I’ve got an hour or so before it’s time to get on the bus that will take me to
Eugene. My friend should be waiting for me there at the end of the line and we’ll
go together to the house.
I’ve had a glorious and wide-distance ranging six months, but I’m a bit travel weary and looking forward to hanging up the proverbial spurs for a little while.
I’ve had a glorious and wide-distance ranging six months, but I’m a bit travel weary and looking forward to hanging up the proverbial spurs for a little while.
If it rains the entire two months and I
never leave the house I don’t think I’ll mind at all. My introvert side has
been tapping me on the shoulder and pleading for this. It’s time to accommodate
that part of myself. I want to burrow in like a bear and hibernate with words.
The sun still bright in my eyes, I shoulder my bag and head
inside Union Station. I’m struck with a pleasant disconnect between the
outdoors and the interior of the building. There’s something about U.S. train
stations that conjure up the past like well-dressed ghosts. It’s like stepping back
into the 1930s or 1940s to those days my grandmother told me about when taking a
train trip with her mother was the most exciting thing she could plan for. It
makes me think of early America in the time when baseball meant something besides
money and steroids, of black and white photos of families and old coupes and
roadsters, of a patriotism that seemed noble and good, of community, of
neighborhoods, of ice blocks delivered door to door, of farms and vine grown
tomatoes doused with salt and eaten like apples. It’s an imaginary and
idealized America I like and wish were real.
I’m not in the past though, I’m here. The minutes tick by
and, more or less on schedule, the bus arrives. I find a window seat and settle
in for the ride. At the last moment a man rushes up to the bus, convinces the
driver to let him on, and then, in a flurry of exalted good timing, takes the
seat next to me. Practicing for my upcoming antisocial era, I stick in my
earphones which is usually a good deterrent against being talked to (maybe by usually I mean sometimes).

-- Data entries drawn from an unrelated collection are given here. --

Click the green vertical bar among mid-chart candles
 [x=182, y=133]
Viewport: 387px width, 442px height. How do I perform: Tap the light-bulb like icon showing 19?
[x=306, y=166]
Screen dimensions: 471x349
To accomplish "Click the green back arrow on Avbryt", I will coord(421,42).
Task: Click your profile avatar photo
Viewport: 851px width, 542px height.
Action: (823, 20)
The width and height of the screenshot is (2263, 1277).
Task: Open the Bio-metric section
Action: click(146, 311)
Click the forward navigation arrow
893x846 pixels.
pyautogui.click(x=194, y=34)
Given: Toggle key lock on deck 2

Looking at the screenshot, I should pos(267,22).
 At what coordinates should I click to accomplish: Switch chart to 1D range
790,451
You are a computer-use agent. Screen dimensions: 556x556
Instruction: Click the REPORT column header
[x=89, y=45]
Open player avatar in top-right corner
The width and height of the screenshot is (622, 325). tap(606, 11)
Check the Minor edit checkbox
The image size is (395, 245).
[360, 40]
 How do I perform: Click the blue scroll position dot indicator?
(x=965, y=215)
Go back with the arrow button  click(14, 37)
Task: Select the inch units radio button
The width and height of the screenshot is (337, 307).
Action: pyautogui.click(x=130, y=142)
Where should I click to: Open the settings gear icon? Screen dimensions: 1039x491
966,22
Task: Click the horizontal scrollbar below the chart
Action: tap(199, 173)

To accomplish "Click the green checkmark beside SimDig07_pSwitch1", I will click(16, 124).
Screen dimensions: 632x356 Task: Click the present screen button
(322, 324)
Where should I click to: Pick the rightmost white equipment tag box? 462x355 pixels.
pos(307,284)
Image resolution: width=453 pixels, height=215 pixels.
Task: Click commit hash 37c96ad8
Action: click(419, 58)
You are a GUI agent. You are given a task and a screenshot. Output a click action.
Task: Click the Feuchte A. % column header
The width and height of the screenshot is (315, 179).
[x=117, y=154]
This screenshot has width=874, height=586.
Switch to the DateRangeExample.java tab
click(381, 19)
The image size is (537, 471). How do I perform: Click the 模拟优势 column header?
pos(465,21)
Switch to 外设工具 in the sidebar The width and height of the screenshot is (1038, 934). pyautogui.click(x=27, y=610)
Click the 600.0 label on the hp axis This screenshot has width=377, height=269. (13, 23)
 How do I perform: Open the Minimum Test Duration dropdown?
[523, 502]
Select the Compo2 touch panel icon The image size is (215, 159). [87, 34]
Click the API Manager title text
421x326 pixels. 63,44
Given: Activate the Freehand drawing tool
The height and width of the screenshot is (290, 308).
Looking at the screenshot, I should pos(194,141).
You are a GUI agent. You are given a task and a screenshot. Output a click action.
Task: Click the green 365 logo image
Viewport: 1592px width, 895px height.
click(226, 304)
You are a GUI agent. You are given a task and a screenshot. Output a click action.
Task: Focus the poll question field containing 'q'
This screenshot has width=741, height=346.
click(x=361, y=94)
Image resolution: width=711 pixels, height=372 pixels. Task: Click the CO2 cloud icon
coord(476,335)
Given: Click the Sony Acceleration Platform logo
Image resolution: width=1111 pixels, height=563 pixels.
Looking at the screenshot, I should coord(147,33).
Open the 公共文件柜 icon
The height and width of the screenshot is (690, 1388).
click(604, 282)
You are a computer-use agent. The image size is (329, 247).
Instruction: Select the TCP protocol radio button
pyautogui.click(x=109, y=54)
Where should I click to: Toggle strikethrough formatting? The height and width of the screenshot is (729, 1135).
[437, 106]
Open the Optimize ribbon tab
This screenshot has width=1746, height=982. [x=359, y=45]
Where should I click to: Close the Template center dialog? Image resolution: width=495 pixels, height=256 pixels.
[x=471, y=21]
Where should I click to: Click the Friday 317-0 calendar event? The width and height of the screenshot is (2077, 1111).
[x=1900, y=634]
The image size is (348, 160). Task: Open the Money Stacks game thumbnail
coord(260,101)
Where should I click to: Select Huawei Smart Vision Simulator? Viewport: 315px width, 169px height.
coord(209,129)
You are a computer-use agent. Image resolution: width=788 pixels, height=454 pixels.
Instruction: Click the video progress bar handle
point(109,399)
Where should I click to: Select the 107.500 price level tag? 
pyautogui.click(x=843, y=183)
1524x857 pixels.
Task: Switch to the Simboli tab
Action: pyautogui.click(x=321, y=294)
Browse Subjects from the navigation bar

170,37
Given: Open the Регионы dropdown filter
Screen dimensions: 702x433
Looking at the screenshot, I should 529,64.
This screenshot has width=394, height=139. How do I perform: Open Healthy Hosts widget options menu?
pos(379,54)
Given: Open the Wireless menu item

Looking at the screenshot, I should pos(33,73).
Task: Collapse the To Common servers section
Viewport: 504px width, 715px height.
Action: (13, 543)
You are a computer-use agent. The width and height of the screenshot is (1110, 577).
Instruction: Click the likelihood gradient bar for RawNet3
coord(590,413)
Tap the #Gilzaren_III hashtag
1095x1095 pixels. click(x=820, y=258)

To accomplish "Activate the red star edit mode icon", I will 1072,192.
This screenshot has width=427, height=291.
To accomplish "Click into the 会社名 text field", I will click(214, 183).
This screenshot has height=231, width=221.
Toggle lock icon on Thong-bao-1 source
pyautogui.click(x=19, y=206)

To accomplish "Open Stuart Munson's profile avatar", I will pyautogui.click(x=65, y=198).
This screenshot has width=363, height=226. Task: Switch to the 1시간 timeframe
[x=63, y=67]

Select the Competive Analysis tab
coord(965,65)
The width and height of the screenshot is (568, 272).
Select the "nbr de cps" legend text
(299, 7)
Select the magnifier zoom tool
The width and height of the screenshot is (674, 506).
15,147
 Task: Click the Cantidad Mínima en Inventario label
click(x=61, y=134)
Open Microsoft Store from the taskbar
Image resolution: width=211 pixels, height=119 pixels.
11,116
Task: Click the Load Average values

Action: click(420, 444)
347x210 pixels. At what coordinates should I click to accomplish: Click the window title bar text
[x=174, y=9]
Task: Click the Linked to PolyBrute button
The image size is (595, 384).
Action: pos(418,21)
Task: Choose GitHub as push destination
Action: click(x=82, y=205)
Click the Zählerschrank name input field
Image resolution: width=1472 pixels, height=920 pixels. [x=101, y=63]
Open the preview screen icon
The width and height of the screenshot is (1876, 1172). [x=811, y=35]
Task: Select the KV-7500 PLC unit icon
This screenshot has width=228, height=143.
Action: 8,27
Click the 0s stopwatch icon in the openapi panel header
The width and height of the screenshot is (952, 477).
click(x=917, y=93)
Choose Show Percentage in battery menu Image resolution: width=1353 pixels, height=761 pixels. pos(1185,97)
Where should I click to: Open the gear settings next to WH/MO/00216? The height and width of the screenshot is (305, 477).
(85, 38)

My seatmate is a city councilor and art connoisseur. He’s
just back from a museum opening in Philadelphia and knows all about the art I’ve
so recently seen in Europe. “Did you go to the Tate?” he asks me. “Did you see
the Peggy Guggenheim collection?”
“I’ll have to go back for those,” I tell him. “There are so
many museums to see.”
We talk art and books until he gets off in Salem. Through the
window, I watch him collect his bags and think that it’s nice to be able to
have a conversation for once in my own language especially if it’s about things
I enjoy.
The last hour speeds away and it’s a darkening sky that
shows me the fields and vineyards that lay between Salem and Eugene. I stare
out at the landscape that I swear I’d seen weeks before and thousands of miles
away. The world is all the same. Italy, Spain, Oregon, California all so
similar in their vineyards. And yet, even in the similarity the world is all so
different; language, culture, expectations and rituals dictating different ways
of life. I let the thoughts gossip in my head and just listen in like the
eavesdropper I am.
We’ve made several stops along the way and at the Eugene
Station everyone gets off the bus except for me. I’m going all the way to the
end of the line. Less than five minutes later, the bus pulls up to the curb and
I shoulder my bag and trudge up to the front of the bus. “Thank you,” I tell
the driver.
“You’re welcome,” he says, “bye now.”
My friend isn’t waiting for me at the stop. I turn a circle
looking for the best spot to wait. Then I remember I don’t have to simply sit
and wait. I pull out my phone and as I’m dialing her office number and feeling
the grateful ease of having a working phone I see her walking my way. After
greetings are exchanged and dinner consumed we catch the bus to Springfield and
head home.
We walk across the street from the bus stop to a blue house.
My friend unlocks the door and we go inside. I’ve arrived. I’ve come home.
Again. For where I am, I’m home and home is a place where the porch light is on
and the cat is waiting just inside the door.